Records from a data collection

- Opening Delimiter -

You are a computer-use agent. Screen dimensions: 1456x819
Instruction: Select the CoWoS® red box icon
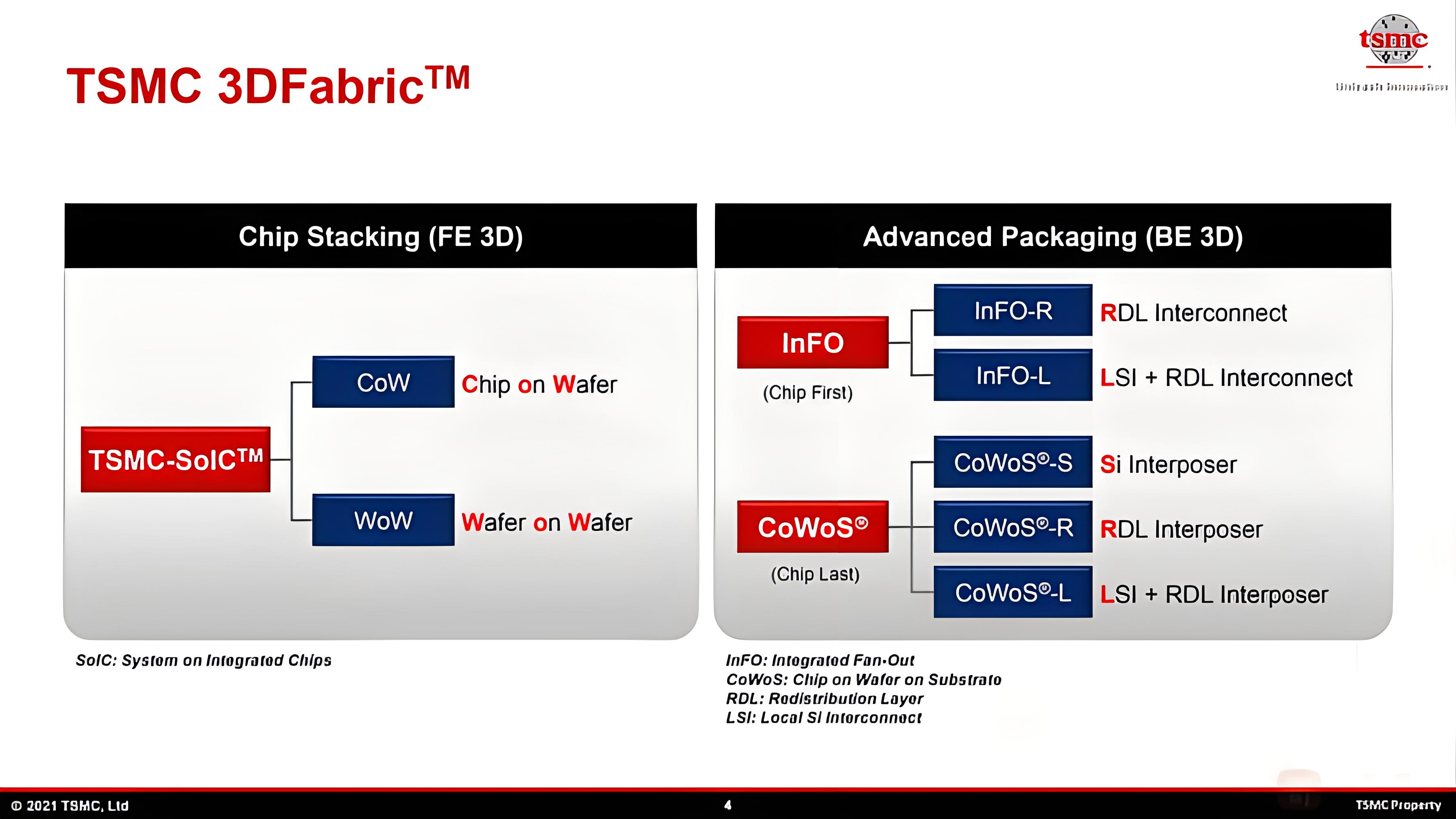tap(811, 528)
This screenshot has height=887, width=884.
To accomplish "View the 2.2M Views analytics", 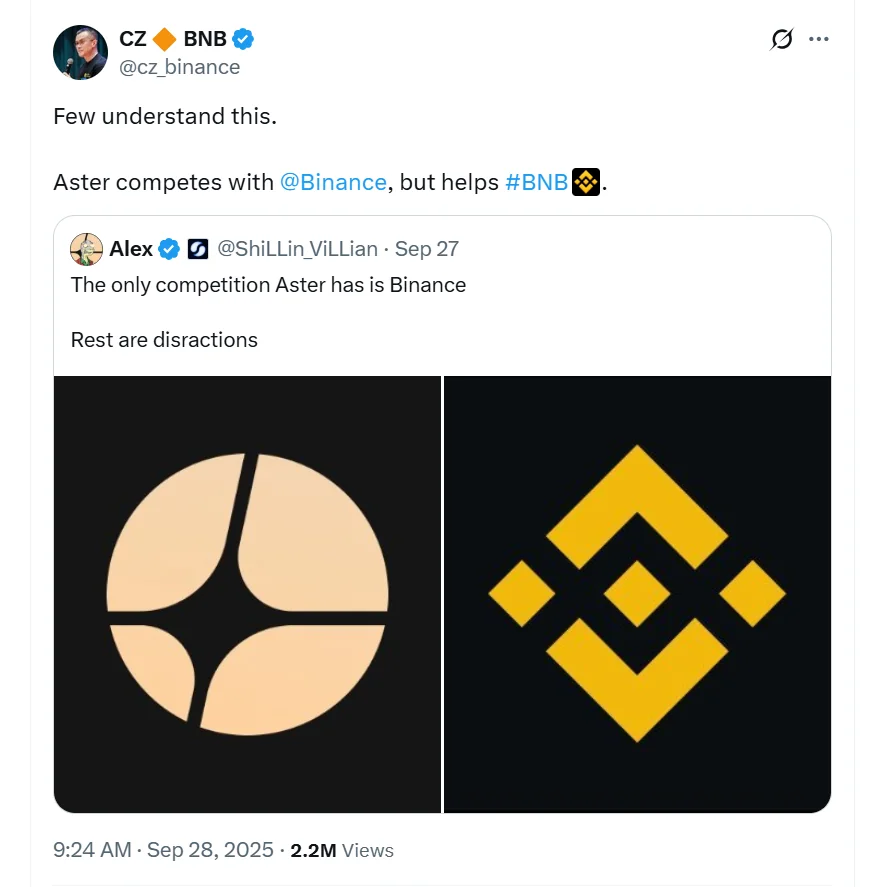I will tap(342, 850).
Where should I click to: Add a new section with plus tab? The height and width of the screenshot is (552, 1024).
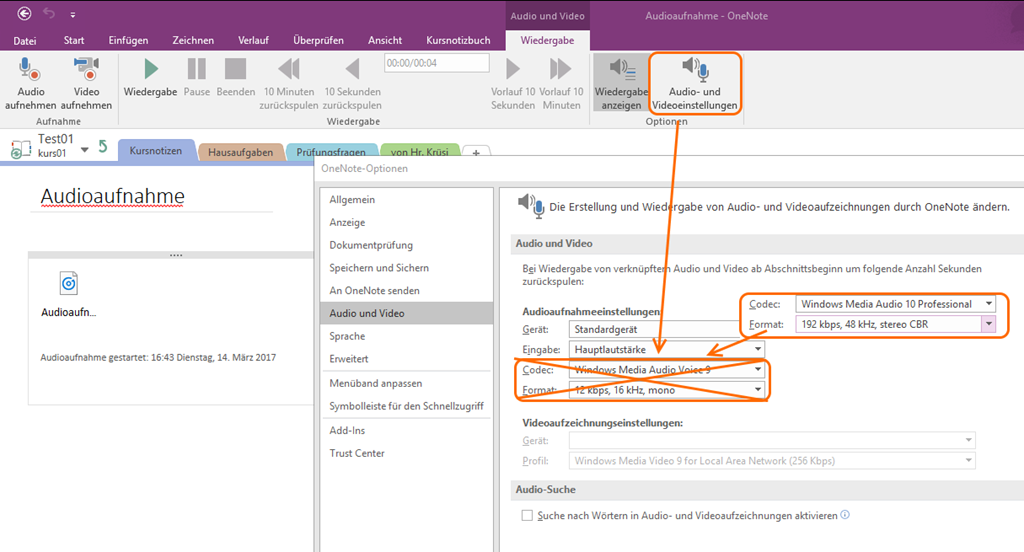[x=477, y=152]
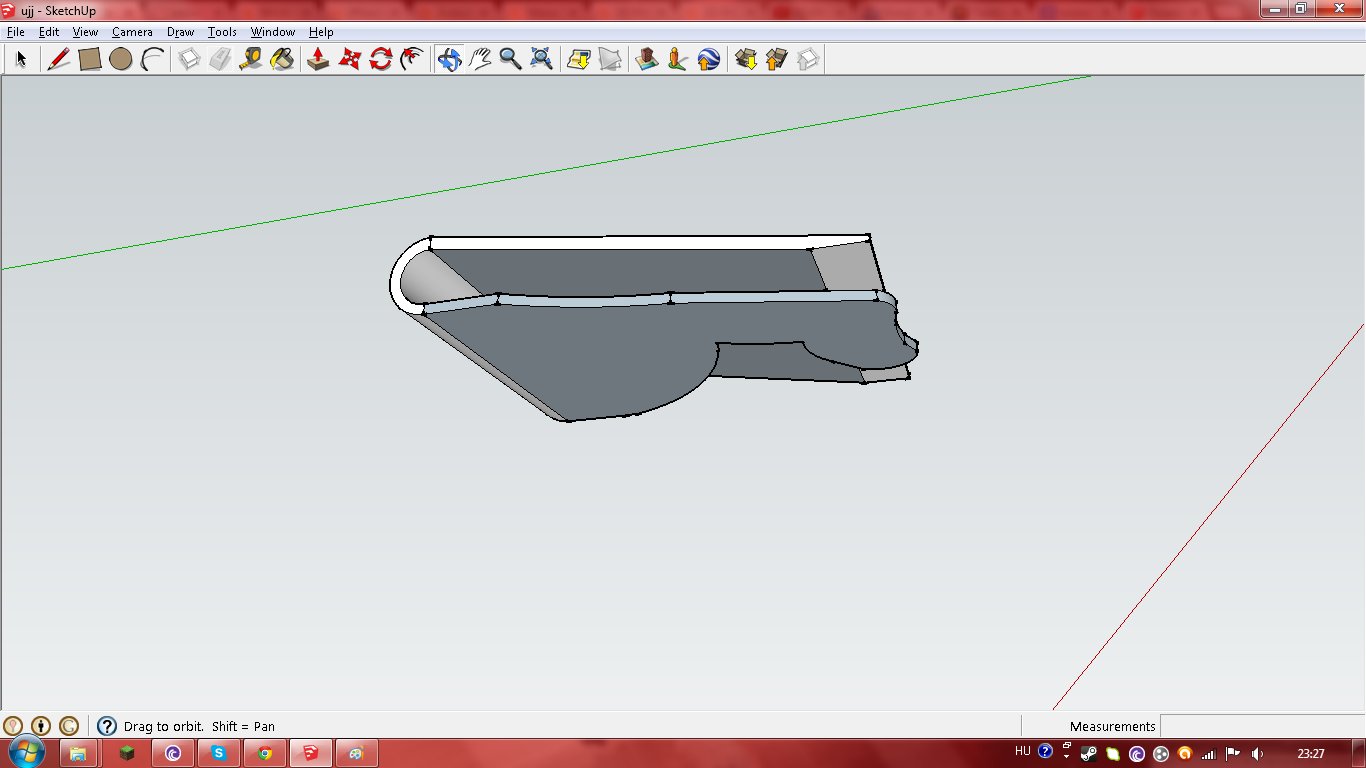Viewport: 1366px width, 768px height.
Task: Activate the Paint Bucket tool
Action: (282, 59)
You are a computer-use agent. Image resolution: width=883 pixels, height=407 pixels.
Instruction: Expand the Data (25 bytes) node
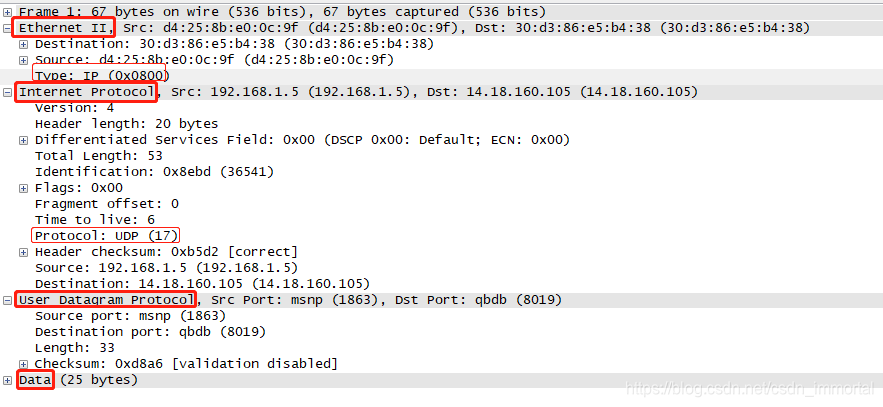point(7,381)
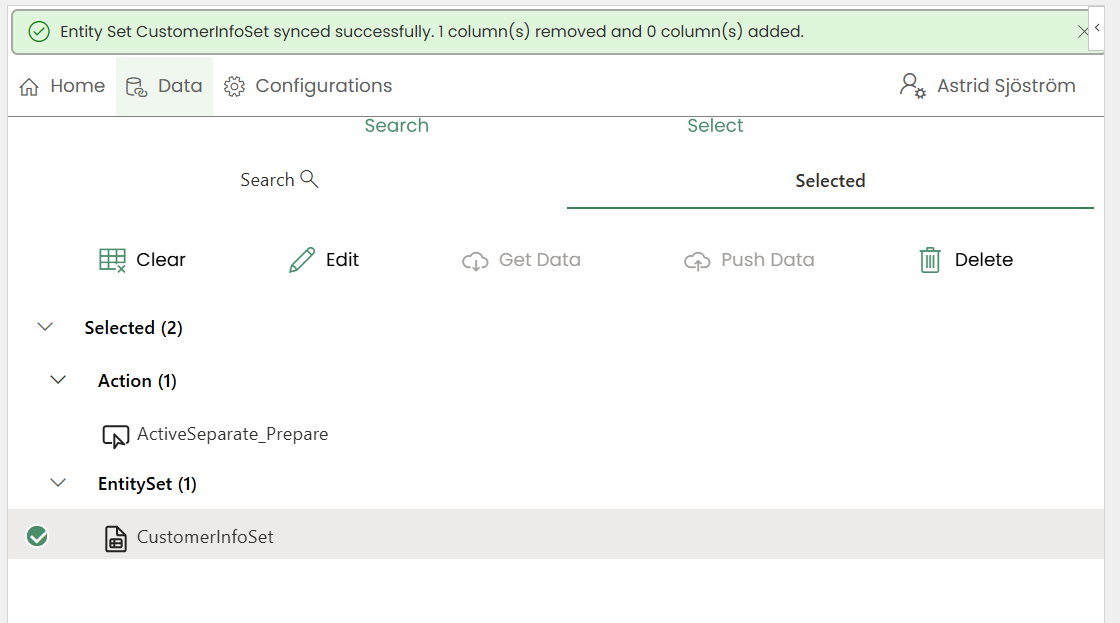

- Closing Delimiter -

> _EXERCISE_: Across the data, find each line that has "computer" in it and copy that line.

> _THE COMPLETED TASK_:
You are a computer-use agent. Screen dimensions: 1456x819
You are a computer-use agent. Image resolution: width=883 pixels, height=407 pixels.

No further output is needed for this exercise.